A Europa registra o caminho de maior recuo. A crise do Euro eclodiu há uma década e tem sido retratada como um confronto entre norte da Europa e o Sul. A guerra de classes deixou a Europa, incluindo seus capitalistas, muito enfraquecida em relação aos Estados Unidos e à China. O que piora a situação é que a pandemia, incluindo o fundo de recuperação da UE, intensifica um desentendimento interno e atinge outro golpe no modelo socioeconômico da Europa.

Os Estados Unidos e a China estão lutando pela liderança global na economia digital e outras tecnologias de ponta. A Europa está ficando para trás. A China está emergindo da pandemia mais forte. Mesmo antes da pandemia, nas últimas duas décadas, a potência asiática ampliou sua relevância no cenário internacional. A pandemia apenas acelerou a tendência do peso econômico mudar do Ocidente para a Ásia.

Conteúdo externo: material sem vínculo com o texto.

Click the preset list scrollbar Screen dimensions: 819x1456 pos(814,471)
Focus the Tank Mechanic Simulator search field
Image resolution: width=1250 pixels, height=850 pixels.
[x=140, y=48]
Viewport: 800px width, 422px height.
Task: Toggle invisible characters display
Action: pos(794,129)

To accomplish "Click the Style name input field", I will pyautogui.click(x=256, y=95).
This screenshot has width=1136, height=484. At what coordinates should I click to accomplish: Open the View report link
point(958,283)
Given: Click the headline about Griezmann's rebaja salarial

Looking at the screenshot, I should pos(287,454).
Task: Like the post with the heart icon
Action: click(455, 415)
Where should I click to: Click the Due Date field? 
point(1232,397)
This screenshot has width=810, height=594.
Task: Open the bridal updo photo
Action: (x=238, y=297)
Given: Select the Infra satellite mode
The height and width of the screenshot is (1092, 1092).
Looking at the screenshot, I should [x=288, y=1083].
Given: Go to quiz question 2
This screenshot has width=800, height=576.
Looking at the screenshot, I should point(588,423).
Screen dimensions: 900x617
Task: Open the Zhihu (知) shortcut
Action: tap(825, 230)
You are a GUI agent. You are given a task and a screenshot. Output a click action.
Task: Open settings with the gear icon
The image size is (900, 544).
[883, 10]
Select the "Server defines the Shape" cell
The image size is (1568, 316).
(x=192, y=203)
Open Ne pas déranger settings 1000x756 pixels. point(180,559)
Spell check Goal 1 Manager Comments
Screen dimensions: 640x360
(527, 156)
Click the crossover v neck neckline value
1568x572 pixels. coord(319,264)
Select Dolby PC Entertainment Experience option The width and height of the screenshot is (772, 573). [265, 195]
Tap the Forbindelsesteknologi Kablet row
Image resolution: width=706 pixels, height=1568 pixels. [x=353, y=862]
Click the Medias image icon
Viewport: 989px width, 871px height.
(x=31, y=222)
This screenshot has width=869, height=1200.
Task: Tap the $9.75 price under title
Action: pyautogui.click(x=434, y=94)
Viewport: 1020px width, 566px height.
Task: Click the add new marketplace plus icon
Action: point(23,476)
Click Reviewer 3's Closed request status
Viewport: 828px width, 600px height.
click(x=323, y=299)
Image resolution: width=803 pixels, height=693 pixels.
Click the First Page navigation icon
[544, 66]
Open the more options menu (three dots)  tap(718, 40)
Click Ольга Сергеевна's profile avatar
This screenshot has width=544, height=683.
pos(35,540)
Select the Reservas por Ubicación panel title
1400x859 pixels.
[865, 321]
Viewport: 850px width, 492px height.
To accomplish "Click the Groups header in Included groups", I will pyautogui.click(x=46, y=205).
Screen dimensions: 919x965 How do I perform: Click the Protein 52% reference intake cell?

Hoje nos pronunciamentos da ONU, o presidente dos EUA, Donald Trump, foi antagônico ao pronunciamento do secretário-geral da ONU. O secretário-geral falou sobre a solidariedade dos países, até quando pensam em si mesmos. Trump atacou a China e a ONU. Finalizou seu discurso dizendo que trabalhará só para os EUA e que possui a maior força militar do planeta. Diferentemente, mandatário chinês afirmou da necessidade da cooperação internacional, não se dedicou a responder às acusações dos EUA, indiretamente, apenas cutucou Trump, afirmando como as potências devem se comportar no mundo. Por fim, a China enfatizou uma liderança multipolar sob liderança da ONU.

O Brasil, através do presidente Bolsonaro, se elogiou os EUA e Israel, e segundo a agência de checagem “Aos Fatos”, foram identificadas 7 declaração falsas, a maioria delas era referente ao que mais interessava ao mundo, o meio ambiente. Por estes pronunciamentos podemos ver para aonde e como caminhará a economia mundial.